PART FIRST: THE SILVER OF THE MINE
4. CHAPTER FOUR
(continued)
He did not deny it, however. It required patience, he would say.
Though he disliked priests, and would not put his foot inside a
church for anything, he believed in God. Were not the
proclamations against tyrants addressed to the peoples in the
name of God and liberty? "God for men--religions for women," he
muttered sometimes. In Sicily, an Englishman who had turned up in
Palermo after its evacuation by the army of the king, had given
him a Bible in Italian--the publication of the British and
Foreign Bible Society, bound in a dark leather cover. In periods
of political adversity, in the pauses of silence when the
revolutionists issued no proclamations, Giorgio earned his living
with the first work that came to hand--as sailor, as dock
labourer on the quays of Genoa, once as a hand on a farm in the
hills above Spezzia--and in his spare time he studied the thick
volume. He carried it with him into battles. Now it was his only
reading, and in order not to be deprived of it (the print was
small) he had consented to accept the present of a pair of
silver-mounted spectacles from Senora Emilia Gould, the wife of
the Englishman who managed the silver mine in the mountains three
leagues from the town. She was the only Englishwoman in Sulaco.
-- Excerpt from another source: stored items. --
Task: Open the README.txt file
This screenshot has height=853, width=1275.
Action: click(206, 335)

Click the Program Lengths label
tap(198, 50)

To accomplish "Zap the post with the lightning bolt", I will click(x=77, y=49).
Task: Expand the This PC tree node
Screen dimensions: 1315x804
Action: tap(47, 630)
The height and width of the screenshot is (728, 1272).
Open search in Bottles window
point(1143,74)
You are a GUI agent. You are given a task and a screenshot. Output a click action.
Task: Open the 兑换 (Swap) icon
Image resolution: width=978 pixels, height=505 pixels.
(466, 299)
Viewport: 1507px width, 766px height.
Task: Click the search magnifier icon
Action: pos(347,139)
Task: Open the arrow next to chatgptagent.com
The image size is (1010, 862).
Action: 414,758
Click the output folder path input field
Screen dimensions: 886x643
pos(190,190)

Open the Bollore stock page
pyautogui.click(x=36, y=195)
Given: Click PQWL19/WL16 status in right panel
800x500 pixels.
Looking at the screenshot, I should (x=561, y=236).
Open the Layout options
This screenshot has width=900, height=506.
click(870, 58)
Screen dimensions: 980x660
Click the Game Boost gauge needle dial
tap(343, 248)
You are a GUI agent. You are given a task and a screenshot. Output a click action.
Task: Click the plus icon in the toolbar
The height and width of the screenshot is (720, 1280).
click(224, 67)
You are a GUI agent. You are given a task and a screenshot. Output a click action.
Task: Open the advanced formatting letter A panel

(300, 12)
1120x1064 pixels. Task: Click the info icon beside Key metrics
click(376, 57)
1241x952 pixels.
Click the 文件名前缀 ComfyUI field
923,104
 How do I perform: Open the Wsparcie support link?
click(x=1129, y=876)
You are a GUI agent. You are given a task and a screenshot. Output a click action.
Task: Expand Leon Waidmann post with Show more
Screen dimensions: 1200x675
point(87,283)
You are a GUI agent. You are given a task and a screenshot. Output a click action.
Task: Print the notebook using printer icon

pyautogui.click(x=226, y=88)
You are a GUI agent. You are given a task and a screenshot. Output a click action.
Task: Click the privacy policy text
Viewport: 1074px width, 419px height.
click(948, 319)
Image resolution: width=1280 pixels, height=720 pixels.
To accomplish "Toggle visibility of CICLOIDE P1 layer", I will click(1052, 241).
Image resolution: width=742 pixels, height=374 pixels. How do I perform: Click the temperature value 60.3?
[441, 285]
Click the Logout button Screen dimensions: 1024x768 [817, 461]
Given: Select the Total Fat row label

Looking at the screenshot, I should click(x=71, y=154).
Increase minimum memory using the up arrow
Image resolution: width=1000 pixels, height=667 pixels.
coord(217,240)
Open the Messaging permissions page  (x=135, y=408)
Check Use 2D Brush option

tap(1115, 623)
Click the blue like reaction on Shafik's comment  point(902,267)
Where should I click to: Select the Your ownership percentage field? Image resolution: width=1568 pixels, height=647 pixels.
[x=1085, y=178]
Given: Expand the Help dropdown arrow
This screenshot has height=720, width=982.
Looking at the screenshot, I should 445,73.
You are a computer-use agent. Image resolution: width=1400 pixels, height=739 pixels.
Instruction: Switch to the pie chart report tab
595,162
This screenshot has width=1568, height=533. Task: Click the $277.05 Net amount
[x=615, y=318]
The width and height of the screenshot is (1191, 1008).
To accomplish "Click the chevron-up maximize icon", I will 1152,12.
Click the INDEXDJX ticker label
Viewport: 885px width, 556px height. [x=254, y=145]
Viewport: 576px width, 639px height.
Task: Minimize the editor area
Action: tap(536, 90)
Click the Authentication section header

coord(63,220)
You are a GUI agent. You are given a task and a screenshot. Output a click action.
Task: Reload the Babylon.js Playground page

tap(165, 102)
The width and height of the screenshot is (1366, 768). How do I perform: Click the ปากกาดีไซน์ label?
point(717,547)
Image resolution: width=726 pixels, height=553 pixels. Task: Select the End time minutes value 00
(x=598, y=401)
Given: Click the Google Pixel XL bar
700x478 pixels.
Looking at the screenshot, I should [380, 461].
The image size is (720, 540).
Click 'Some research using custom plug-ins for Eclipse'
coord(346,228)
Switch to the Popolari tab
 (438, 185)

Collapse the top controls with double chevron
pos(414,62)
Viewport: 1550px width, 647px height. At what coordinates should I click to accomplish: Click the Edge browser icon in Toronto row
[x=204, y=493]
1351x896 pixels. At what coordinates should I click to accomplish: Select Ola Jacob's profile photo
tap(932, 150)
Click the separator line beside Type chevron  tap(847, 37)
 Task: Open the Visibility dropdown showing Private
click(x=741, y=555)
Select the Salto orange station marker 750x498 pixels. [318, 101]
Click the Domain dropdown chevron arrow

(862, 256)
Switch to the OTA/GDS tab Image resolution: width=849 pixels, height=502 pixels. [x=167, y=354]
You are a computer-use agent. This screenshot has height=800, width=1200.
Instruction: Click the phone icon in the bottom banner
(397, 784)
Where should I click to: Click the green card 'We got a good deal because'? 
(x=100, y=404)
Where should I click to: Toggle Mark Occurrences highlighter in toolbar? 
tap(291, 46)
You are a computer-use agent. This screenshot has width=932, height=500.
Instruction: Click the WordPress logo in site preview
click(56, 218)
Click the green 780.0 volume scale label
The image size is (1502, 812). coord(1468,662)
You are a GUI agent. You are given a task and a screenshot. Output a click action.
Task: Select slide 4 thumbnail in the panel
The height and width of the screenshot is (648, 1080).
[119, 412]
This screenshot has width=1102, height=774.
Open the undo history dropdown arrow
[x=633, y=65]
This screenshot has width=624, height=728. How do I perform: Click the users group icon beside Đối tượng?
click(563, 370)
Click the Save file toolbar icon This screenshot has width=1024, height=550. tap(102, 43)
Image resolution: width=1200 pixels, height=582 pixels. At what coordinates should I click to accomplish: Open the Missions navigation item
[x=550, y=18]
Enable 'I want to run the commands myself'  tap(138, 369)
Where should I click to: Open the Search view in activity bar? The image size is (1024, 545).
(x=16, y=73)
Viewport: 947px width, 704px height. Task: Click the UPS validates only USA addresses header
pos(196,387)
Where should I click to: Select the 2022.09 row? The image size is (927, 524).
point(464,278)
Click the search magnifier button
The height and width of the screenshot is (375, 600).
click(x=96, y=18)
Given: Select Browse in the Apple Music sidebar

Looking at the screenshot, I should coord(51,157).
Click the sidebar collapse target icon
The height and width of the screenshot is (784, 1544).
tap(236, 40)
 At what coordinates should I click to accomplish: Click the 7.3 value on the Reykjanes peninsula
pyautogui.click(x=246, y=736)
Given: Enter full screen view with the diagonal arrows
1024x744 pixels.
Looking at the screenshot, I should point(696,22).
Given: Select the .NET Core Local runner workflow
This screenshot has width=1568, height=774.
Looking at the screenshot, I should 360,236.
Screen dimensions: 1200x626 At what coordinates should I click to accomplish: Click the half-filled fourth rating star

Giorgio Viola had a great consideration for the English. This
feeling, born on the battlefields of Uruguay, was forty years old
at the very least. Several of them had poured their blood for the
cause of freedom in America, and the first he had ever known he
remembered by the name of Samuel; he commanded a negro company
under Garibaldi, during the famous siege of Montevideo, and died
heroically with his negroes at the fording of the Boyana. He,
Giorgio, had reached the rank of ensign-alferez-and cooked for
the general. Later, in Italy, he, with the rank of lieutenant,
rode with the staff and still cooked for the general. He had
cooked for him in Lombardy through the whole campaign; on the
march to Rome he had lassoed his beef in the Campagna after the
American manner; he had been wounded in the defence of the Roman
Republic; he was one of the four fugitives who, with the general,
carried out of the woods the inanimate body of the general's wife
into the farmhouse where she died, exhausted by the hardships of
that terrible retreat. He had survived that disastrous time to
attend his general in Palermo when the Neapolitan shells from the
castle crashed upon the town. He had cooked for him on the field
of Volturno after fighting all day. And everywhere he had seen
Englishmen in the front rank of the army of freedom. He respected
their nation because they loved Garibaldi. Their very countesses
and princesses had kissed the general's hands in London, it was
said. He could well believe it; for the nation was noble, and the
man was a saint. It was enough to look once at his face to see
the divine force of faith in him and his great pity for all that
was poor, suffering, and oppressed in this world.